Il Monte Somma, dove si registra una maggiore percentuale di umidità, è popolato da boschi misti di castagno, roverella, ontano napoletano, leccio, acero napoletano e robinia. E la betulla, decisamente rara in un ambiente mediterraneo.
Sul Vesuvio, più arido e più esposto al sole, sono state impiantate delle pinetine, ma è la macchia mediterranea preesistente a risultare prevalente, anche per la vicinanza al mare, con mirto, corbezzolo, alloro, viburno e rosmarino. Oltre ad una presenza importante di leccio.
Molto diffusa nelle aree interessate dalle eruzioni più antiche è la ginestra e ben 19 specie di orchidee tutelate dalla Convenzione di Washington e il centranthus ruber, la valeriana rossa. Non mancano l’Helicrisum o elicriso, l’Artemisia campestris o artemisia,o Romice rossa e il cisto, Nella Valle del Gigante permane un boschetto di betulle (Betula pendula), che è un relitto dei boschi mesofili prevalenti quando il clima era più umido di quanto non sia oggi.
Le lave dell’ultima eruzione del 1944 sono ancora aride, fatta eccezione per lo Stereocaulon vesuvianum. il lichene d’argento che è la prima specie a ricrescervi.Specie pioniera per eccellenza, la ginestra cresce sul Vesuvio con varie specie, tra cui la ginestra odorosa, Spartium junceum, il Cytisus scoparius, la Genista tinctoria e la Genista aetnensis, introdotta dall’Etna che si è poi notevolmente diffusa nella Valle dellì’Inferno e nell’Atrio del Cavallo. Sono ben duecento le specie di funghi, tra cui alcune molto rare, che vivono sulle lave ancora relativamente recenti. Come erano conosciuti anche dai Romani, i suoli alle pendici del vulcano molto ricchi di minerali, soprattutto potassio, risultano molto favorevoli per la vite, che da duemila anni resta la coltura più importante. Caratteristici vitigni sono Piedirosso e Falanghina a bacca rossa e Coda di Volpe a bacca bianca, che non a caso in zona è noto come “caprettone”. Varietà che con altre, sempre locali, sono utilizzate per la produzione del vino vesuviano Doc, il Lacryma Christi.

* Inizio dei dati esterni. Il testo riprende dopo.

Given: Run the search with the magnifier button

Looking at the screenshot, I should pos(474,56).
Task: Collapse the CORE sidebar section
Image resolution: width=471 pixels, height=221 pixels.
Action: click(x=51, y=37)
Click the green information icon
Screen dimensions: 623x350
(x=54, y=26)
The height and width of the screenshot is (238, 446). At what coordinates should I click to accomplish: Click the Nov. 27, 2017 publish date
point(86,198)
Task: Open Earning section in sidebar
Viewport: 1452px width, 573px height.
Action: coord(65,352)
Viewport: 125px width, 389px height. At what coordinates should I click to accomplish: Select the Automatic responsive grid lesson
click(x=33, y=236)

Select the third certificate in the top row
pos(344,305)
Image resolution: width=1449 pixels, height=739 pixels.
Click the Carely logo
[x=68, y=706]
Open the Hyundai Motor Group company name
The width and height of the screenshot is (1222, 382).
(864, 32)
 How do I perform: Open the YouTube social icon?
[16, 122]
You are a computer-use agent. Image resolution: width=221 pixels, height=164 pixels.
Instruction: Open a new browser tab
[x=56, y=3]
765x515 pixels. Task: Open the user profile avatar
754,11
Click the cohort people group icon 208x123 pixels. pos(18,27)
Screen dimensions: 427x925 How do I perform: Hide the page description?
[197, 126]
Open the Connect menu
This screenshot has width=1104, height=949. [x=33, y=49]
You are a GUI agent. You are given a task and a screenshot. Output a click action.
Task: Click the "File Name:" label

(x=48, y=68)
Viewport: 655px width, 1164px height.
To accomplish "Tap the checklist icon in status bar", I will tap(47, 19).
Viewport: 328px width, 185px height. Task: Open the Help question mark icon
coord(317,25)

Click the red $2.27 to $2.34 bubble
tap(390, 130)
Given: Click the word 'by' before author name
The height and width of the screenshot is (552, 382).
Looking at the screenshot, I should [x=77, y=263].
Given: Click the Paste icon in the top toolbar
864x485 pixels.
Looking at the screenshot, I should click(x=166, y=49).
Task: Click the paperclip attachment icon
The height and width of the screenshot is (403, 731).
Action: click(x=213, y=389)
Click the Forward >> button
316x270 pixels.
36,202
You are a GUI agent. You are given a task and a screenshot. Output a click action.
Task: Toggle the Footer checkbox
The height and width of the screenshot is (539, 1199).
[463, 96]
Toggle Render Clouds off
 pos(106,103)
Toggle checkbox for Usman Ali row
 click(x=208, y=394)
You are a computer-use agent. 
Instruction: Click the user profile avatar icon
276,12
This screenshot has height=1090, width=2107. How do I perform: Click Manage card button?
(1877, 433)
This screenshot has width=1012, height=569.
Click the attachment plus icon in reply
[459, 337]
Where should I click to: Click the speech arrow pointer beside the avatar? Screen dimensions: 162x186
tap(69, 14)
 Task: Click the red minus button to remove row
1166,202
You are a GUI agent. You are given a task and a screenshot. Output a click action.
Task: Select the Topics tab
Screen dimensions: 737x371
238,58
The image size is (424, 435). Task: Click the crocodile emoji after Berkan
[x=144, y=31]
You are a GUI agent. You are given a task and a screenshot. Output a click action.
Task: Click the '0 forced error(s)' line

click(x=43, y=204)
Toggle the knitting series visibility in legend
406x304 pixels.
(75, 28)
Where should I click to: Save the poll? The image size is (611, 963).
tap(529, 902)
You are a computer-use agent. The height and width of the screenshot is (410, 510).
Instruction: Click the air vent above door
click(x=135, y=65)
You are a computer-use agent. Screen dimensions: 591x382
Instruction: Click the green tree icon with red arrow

Le campagne vesuviane sono rinomate per i frutteti, a cominciare dalle albicocche di varie qualità, e poi fichi, gelsi bianchi e neri, melo, ciliegio, pesco, noci e nocciole. Famosi anche i pomodorini del Vesuvio, ideali per la conservazione nei tipici “piennoli”, oltre ad ortaggi come friarielli, fave e finocchi.